GoodellAnswer: NFL Commissioner Roger Goodell, speaking at the Reuters Media Summit:
“It is a good question and it is actually something that is really important to us, which is to keep the stadium experience. We don’t want it to become a studio game.

“We think — it actually was evident Monday night — when you tuned in the television set and you were watching the (snow fall during the) Seattle-Green Bay game.

“Most people probably had an immediate reaction that this game was in (often wintry) Green Bay. But it was in (often rainy) Seattle. It just adds to the atmosphere when you see the elements (cold weather). But also when you see the enthusiasm that comes through the television set with a full, enthusiastic crowd.

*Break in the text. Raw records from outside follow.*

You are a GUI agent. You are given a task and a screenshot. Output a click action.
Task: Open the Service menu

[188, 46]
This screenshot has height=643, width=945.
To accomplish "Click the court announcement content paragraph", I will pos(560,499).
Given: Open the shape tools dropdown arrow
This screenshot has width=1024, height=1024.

“We want to make sure we attract people to our stadiums and entertain them in the facilities. It does become more challenging when there are more media opportunities and there is more access.

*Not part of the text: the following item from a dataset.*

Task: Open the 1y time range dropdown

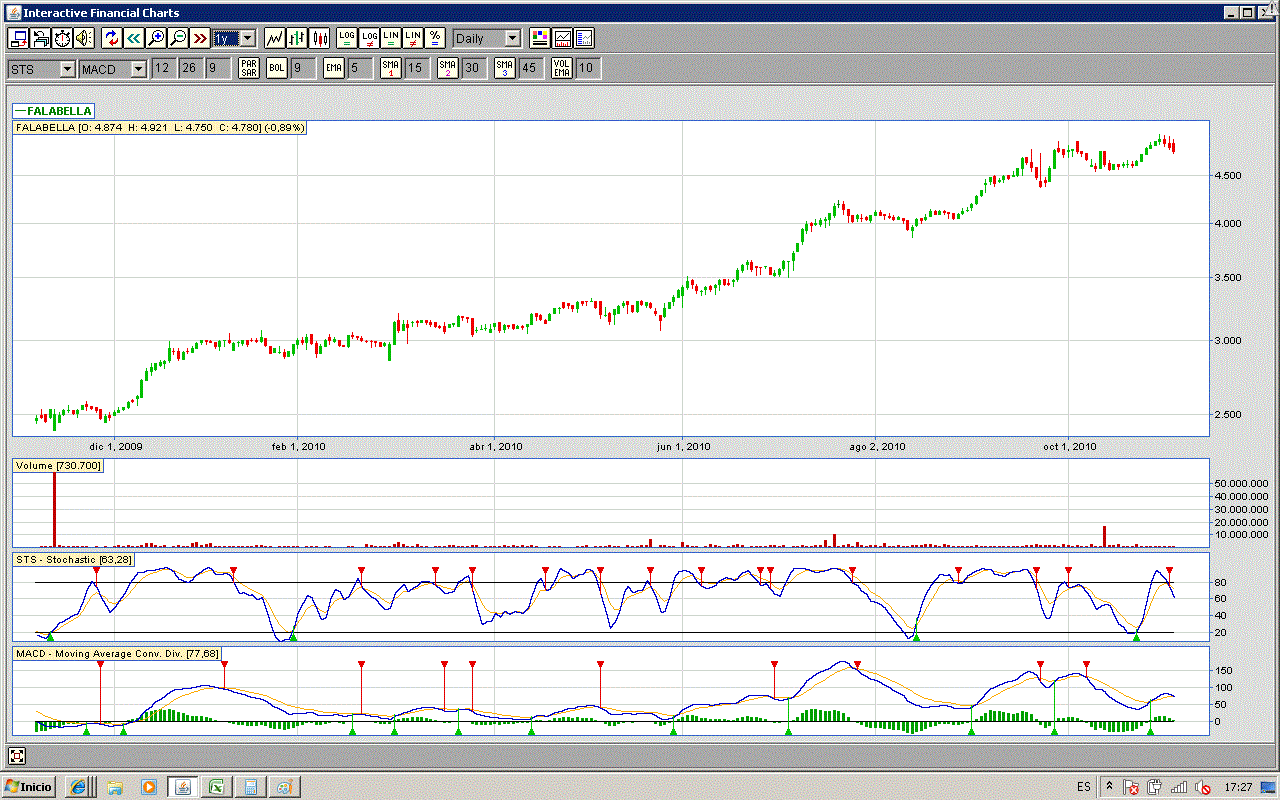Action: coord(247,38)
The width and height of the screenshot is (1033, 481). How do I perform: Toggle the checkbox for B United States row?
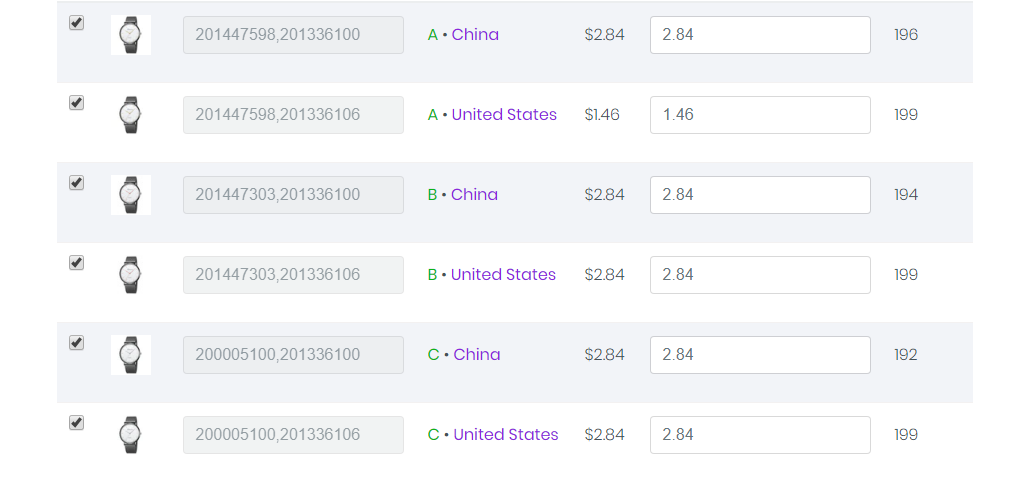76,263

“It is the first reason we have such an emphasis on building new facilities…Our facilities have to be outstanding. Depending on where you want to start counting … somewhere around three-quarters of our league has new facilities (stadiums). We think that’s terrific for our sport

Kangaroo“Second - There’s no reason why you can’t use new technology at the stadiums, which we have done quite successfully. (For example, there is) Kangaroo Television - where fans can come into stadium and rent a device - essentially a large PDA (personal digital assistant) - and they can get more access, more data, and they can get more angles on television.

“(Fans) can see what’s happening in other games. So it’s our challenge to make sure that those fans are entertained… and they have opportunities to come in and follow the NFL as you might at home with other devices.”

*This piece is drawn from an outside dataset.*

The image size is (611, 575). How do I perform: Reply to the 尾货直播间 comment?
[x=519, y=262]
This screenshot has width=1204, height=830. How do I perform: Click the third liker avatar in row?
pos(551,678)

Question: Michael Wagner says
Are you planning on implementing fair practices to keep small-market teams viable in today’s world? Being a huge Buffalo Bills fan, there is constant worry on the fan’s part that the city will lose the team due to the emergence in clout of large-market teams that can pay their players and stuff huge amounts of money, or have expensive stadiums built. 
 
Answer: NFL Commissioner Roger Goodell:
“Revenue sharing is the fundamental premise and foundation for the league’s success in large markets and in small markets. By sharing our revenue at such a high level we have been able to make sure that our teams have the capability of being able to be successful on the field, to afford to put the best players on the field, to put the best coaching staffs on the field, to have the best facilities and that ultimately is what allows our teams to compete.”
 
Question: Jack G says
Do you believe the NFL Network is setting its negotiations properly without coming across as greedy?
    
Answer: NFL Commissioner Roger Goodell:
“It’s disappointing to us also. We want to be on the broadest possible television platforms. We’re continuing to work with the cable operators that haven’t agreed with us on distribution terms, but we think ultimately the consumers will demand this product and the cable operators will have to find a way to get that to them.”
    
Question: Patrick says
Malcolm Glazer, owner of the Tampa Bay Buccaneers, has bought up a good-sized stake in U.K. soccer (football) franchise, Manchester United. What do you make of that investment? Does it signal a “market top” as far as NFL franchises go?
 
Answer: NFL Commissioner Roger Goodell:
“Ultimately, franchise values are based on the success of the league overall, and supply and demand. Because we only have 32 franchises, I think there will always be people who are interested in owning these assets. They are terrific entertainment opportunities. They are unique in their markets. They play a role in their markets that unifies a community in that it’s more than just a financial investment or economic investment. It’s an opportunity to own one of the most cherished assets in the world. We have not seen any, I’ll call it restrictions or limited interest in our franchises. As they become available, there’s a great deal of interest in acquiring them. We know people who are interested in acquiring them if the opportunity arises.”